The result should look like this: Part 2 Finished

Part 3: Your Project APIs

For this last part, you will interact with the two APIs you chose for your semester-long project. For now, you will simply make a request and display the response.

Open the part3.html and js/part3.js files. You will need to modify both the HTML and JS for this part.

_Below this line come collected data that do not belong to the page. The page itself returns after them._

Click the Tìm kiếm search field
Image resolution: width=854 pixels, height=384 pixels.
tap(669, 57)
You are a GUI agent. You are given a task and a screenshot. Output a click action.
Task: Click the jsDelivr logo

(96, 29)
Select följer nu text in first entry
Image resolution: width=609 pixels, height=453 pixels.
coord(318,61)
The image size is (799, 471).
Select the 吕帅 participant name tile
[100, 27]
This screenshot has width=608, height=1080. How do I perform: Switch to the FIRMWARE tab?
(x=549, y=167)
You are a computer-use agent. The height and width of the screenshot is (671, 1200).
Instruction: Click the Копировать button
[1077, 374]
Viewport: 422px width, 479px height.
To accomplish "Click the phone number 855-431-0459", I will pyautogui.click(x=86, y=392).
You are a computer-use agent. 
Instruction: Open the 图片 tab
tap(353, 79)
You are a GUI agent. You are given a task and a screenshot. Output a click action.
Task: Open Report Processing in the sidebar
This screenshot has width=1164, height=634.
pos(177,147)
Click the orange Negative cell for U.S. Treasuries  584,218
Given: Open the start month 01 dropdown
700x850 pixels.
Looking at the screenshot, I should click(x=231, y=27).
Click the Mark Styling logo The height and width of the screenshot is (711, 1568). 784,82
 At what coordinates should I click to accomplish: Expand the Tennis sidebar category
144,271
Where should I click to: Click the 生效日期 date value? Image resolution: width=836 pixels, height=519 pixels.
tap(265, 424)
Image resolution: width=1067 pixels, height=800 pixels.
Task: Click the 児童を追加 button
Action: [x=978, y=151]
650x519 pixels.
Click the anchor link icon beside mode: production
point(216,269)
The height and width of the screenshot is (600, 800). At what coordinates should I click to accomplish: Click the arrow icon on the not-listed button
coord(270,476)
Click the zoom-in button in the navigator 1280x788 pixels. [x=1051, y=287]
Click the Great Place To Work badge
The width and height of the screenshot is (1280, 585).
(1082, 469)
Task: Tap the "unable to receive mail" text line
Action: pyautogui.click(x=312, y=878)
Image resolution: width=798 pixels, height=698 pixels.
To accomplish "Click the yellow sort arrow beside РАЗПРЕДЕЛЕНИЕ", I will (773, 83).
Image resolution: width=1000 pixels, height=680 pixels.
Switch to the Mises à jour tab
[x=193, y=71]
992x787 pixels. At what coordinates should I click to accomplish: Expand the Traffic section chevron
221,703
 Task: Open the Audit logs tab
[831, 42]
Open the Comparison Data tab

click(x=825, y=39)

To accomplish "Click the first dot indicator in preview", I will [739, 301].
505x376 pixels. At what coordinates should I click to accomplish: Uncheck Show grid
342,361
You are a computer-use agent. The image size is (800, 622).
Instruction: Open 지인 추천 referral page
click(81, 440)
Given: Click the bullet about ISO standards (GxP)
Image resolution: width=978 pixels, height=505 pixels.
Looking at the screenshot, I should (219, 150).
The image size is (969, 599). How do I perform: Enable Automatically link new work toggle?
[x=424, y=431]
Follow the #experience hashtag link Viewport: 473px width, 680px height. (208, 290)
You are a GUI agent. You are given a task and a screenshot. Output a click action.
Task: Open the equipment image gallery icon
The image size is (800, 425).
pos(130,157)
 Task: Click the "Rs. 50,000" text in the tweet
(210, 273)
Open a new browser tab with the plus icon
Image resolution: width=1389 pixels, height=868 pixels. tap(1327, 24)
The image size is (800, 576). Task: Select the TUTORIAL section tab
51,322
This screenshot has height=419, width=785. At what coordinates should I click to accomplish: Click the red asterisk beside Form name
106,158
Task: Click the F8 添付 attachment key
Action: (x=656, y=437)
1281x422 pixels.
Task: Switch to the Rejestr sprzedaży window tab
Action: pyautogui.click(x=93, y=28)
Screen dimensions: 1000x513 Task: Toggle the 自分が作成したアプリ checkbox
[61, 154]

  1. In part3.html, for API #1, replace [TODO] with the name of one of your APIs.
  2. Next, go to the documentation for your specified API. Find a specific endpoint you want to use. Take note of the following:
    • What is the base URL for the API?
      • (This is usually found in a “Getting Started” or “API Concepts” documentation)
    • Does your API require authentication?
      • (This is also usually found in “Getting Started” pages)
    • What is the path to the specific endpoint?
      • (Found on your specific endpoint’s documentation)
    • What method does the endpoint use?
      • (GET, POST, PUT, PATCH, DELETE)
    • How is the data specified?
      • (In the query string? In the body as JSON/form-urlencoded?)
    • What format is the data returned in?
      • (JSON? Text? No data?)
  3. In the HTML, replace the [TODO] for the URL with the full URL of the endpoint you will be using.
  4. Also replace the method ([GET/POST/PUT/...]) with just the specific one you will be using.
  5. In the js/part3.js file, in the event handler for the api-1-btn, write code to make the request and output the returned data.
    • If your API’s response does not contain any data in the body, output the status code instead.
    • I recommend using the MDN docs on fetch() as a reference.
    • Also console.log(...) the response object (from fetch()) so you can look at it in the developer console!
    • Make the output nicely formatted if it’s JSON, just like in Part 1.
  6. Test the button. Does it display anything? Make sure to open the developer console to check for errors!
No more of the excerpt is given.